--- Exercise prompt ---
Reproduce the items from the line containing "How do I perform: Download" through the end of the items, inclusive, substituting "Save Sample File" for "Export Sample File" and leaving everything else unchanged. Omit the pictures from your answer.
******************************
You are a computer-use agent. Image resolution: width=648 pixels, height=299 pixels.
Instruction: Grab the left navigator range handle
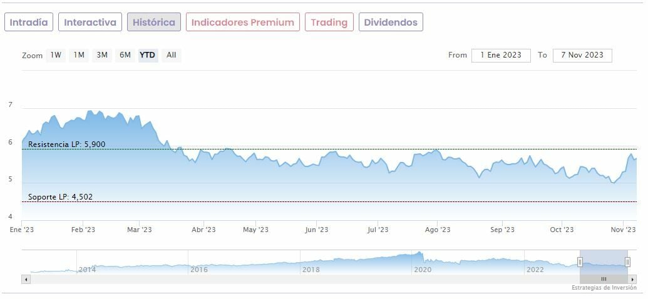click(580, 262)
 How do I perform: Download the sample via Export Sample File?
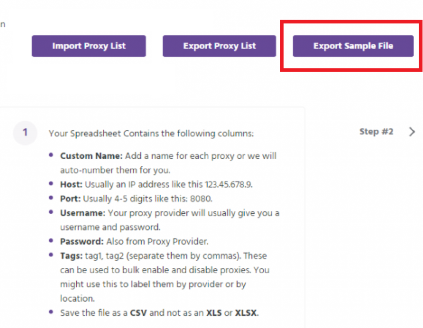click(x=353, y=46)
******************************
--- Answer for the task ---
 How do I perform: Download the sample via Save Sample File?
click(x=353, y=46)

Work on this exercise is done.